民法上の注意義務に関する理解を問う問題です。民法では、他人の物を預かったり他人の事務を処理したりする場合、原則として 善良な管理者の注意義務(善管注意義務) が要求されますが、例外的に 自己の財産に対するのと同一の注意義務 に軽減されるケースが存在します。
各選択肢の解説
1. 正しい
物の借主は、それが使用貸借(無償)であっても、賃貸借(有償)であっても、特定物を引き渡す完了するまでは 善良な管理者の注意をもって 保存しなければなりません(民法第400条)。2. 正しい
委任契約における受任者は、特約による報酬の有無にかかわらず、委任の本旨に従い 善良な管理者の注意をもって 委任事務を処理する義務を負います(民法第644条)。3. 誤り
寄託契約において、無報酬 の受寄者は 自己の財産に対するのと同一の注意義務 を負います(民法第659条)。

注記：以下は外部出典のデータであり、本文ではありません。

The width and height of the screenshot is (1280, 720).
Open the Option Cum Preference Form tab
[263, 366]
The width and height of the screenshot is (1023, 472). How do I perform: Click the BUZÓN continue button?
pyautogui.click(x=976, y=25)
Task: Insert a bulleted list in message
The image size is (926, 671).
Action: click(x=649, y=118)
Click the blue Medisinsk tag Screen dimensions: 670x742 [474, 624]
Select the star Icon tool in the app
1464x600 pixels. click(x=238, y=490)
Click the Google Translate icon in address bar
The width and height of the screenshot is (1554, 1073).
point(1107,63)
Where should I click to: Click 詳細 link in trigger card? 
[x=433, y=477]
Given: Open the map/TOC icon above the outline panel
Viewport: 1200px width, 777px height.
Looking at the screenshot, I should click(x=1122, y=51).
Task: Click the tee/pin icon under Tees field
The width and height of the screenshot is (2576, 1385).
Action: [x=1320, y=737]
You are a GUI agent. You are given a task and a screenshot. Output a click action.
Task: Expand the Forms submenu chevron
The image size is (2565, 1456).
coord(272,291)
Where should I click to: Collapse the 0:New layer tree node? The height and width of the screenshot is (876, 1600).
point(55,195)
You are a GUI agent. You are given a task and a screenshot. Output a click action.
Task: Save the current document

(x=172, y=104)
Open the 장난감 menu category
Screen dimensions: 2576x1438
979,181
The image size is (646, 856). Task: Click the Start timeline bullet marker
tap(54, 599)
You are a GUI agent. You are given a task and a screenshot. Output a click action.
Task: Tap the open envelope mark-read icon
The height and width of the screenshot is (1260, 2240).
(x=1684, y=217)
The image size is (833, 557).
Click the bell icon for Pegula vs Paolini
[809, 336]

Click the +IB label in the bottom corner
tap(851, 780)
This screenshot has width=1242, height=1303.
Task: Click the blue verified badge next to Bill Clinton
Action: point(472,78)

しかし、報酬を受ける(有償) 受寄者の場合は原則通り 善良な管理者の注意義務(善管注意義務) を負うことになります。したがって、有償・無償を問わず「自己の財産同一の注意をもって保管する」としている本肢は誤りとなります。4. 正しい
相続人は、相続の承認または放棄をするまでは、固有財産(自己の財産)におけるのと同一の注意をもって 相続財産を管理しなければなりません(民法第918条)。また、相続放棄をした場合であっても、放棄によって相続人となった者が財産の管理を始めることができるまでは、現に占有している財産について 自己の財産におけるのと同一の注意をもって その財産を保存(管理)する義務を継続して負います(民法第940条)。